Impacto del Humo de Incendios Forestales en la Salud Pública
Los incendios forestales que azotan Europa este verano están generando serias preocupaciones de salud pública debido a la liberación de gases y partículas nocivas en el aire.
La Agencia Nacional de Seguridad Sanitaria de Francia (Anses) advierte que las partículas finas pueden penetrar profundamente en los pulmones, mientras que el monóxido de carbono y otros compuestos químicos como el dióxido de carbono, acroleína, formaldehído y benceno agravan la situación.
Los efectos del humo no se limitan a las áreas cercanas al incendio. Las condiciones meteorológicas pueden llevar estos contaminantes a largas distancias, afectando a poblaciones enteras.
Las personas más vulnerables, como ancianos, personas con enfermedades respiratorias, lactantes y asmáticos, corren un mayor riesgo de sufrir complicaciones graves.

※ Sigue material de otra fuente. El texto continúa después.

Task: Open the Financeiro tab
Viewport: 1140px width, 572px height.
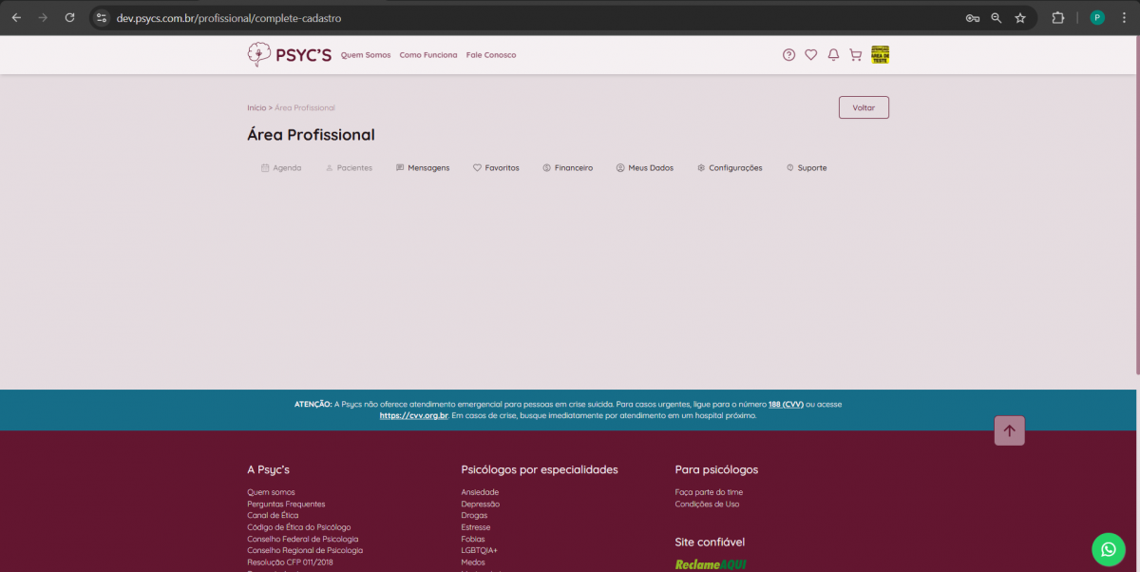Action: click(x=568, y=168)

Además, las partículas finas pueden ingresar al torrente sanguíneo, aumentando el riesgo de complicaciones como descompensación de diabetes, accidentes cerebrovasculares o infartos de miocardio.
La Organización Meteorológica Mundial ha destacado que los incendios forestales liberan una mezcla tóxica que puede deteriorar la calidad del aire a miles de kilómetros.
En Francia, se estima que la contaminación del aire por incendios forestales causa 2,800 muertes prematuras anuales. Ante esta situación, se han distribuido mascarillas FFP2 para proteger a las personas vulnerables.
La Anses recomienda limitar las actividades al aire libre, mantener las ventanas cerradas y ventilar solo cuando sea seguro, además de usar mascarillas para reducir la exposición al humo.
Es crucial que las personas expuestas a los humos consulten a un médico si experimentan síntomas respiratorios o dificultades.